Weber parla già da Spitzenkandidat, il rappresentante che, secondo la prassi inaugurata in occasione delle elezioni del 2014, viene presentato da ogni gruppo come candidato presidente della Commissione europea, dando così la possibilità agli elettori di conoscerlo prima di esprimere la propria preferenza, e sa di dover tenere conto, oltre che dei diversi sentimenti all’interno del proprio gruppo, delle linee guida che a Helsinki sono già state messe nero su bianco in una “draft emergency resolution”. Nel documento stilato in occasione del congresso, il gruppo ha stabilito gli obiettivi principali e le urgenze per il prossimo mandato “per accrescere la fiducia dei cittadini nelle istituzioni” europee: “Insistiamo sul fatto che l’Unione europea è fondata sui valori di rispetto della dignità umana, libertà, democrazia, uguaglianza, il rispetto delle leggi e dei diritti umani, inclusi quelli delle minoranze”, si legge.

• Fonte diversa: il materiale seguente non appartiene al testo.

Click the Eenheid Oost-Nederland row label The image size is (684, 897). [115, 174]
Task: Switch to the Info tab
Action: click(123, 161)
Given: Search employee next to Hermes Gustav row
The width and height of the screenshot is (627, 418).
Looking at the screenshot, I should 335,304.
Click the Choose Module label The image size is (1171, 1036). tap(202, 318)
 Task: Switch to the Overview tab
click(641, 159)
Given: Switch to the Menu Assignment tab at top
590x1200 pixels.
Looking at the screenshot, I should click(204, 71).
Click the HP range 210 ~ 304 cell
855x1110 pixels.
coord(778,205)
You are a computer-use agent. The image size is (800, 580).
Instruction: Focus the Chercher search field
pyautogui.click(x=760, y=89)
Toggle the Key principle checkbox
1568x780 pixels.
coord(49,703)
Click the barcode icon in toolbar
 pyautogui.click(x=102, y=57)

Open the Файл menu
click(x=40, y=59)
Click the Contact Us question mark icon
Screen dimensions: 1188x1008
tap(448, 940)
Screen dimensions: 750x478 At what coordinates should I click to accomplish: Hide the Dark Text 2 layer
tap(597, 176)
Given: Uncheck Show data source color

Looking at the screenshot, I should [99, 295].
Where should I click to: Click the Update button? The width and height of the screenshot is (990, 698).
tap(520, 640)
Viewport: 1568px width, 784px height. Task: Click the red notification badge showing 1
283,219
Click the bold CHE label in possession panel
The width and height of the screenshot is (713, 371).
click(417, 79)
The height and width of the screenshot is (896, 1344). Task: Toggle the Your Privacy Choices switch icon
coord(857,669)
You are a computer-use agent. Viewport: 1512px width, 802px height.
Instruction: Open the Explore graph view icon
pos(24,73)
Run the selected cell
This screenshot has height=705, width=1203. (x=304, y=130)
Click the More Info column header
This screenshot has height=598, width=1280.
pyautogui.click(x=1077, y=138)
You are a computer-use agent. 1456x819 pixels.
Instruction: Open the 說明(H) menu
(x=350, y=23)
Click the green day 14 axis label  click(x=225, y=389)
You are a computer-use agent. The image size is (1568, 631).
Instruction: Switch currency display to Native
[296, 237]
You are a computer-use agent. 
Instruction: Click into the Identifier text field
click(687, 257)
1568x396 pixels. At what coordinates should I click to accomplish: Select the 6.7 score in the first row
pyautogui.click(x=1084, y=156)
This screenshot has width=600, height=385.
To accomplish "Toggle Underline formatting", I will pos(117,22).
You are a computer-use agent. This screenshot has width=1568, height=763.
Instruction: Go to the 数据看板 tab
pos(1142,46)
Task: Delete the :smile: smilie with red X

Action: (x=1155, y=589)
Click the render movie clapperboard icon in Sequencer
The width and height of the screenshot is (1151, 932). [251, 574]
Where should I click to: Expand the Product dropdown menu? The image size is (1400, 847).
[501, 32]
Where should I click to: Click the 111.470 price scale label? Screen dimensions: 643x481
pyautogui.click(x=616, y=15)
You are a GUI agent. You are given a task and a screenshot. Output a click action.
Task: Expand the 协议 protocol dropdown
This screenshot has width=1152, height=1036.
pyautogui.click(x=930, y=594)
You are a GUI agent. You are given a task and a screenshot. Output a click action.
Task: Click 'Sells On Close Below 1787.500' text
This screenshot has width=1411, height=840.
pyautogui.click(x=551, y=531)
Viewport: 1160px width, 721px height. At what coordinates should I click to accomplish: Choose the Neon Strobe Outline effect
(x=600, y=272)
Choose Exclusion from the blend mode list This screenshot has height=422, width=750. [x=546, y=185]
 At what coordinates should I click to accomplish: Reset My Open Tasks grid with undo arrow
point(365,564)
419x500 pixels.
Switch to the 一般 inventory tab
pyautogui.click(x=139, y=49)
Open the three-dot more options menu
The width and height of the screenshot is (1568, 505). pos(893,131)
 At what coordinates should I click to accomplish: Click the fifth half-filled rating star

Poi aggiungono: “Invitiamo tutti i membri del Ppe e le associazioni a rispettare, proteggere e promuovere questi principi e valori”.
Il pensiero va immediatamente all’elefante nella cristalleria dei Popolari, Viktor Orbán, che fino a qualche mese fa, forte dell’appoggio dei Paesi del Gruppo di Visegrád e di altre formazioni sovraniste europee in ascesa, aveva fatto la voce grossa a Bruxelles, promuovendo i suoi ideali “illiberali”, come li ha definiti lui stesso, infischiandosene dei valori e dei principi fondanti della famiglia europea a cui appartiene. Poi il voto favorevole di gran parte del Ppe sull’applicazione dell’articolo 7 dei Trattati per l’Ungheria e gli avvertimenti lanciati dai leader Popolari, non ultimo il presidente della Commissione, Jean-Claude Juncker, lo hanno riportato a comportamenti più in linea con il resto dei suoi compagni di partito.
Anche perché, nel frattempo, l’ondata populista, ancora in crescita, ha perso quella spinta propulsiva che sembrava poterla portare a lottare per la maggioranza alle prossime elezioni. Uscire dal Ppe per allearsi con le formazioni nazionaliste, per Orbán, poteva significare la perdita di molto peso a Bruxelles. Oggi, invece, può candidarsi a essere il ponte che Weber cerca tra il partito e le realtà sovraniste più moderate e dialoganti. Ma dai Popolari l’avvertimento è partito in maniera chiara: basta flirt con estremisti, ultranazionalisti e ultrasovranisti, “altrimenti – come ha detto Weber – non può funzionare”.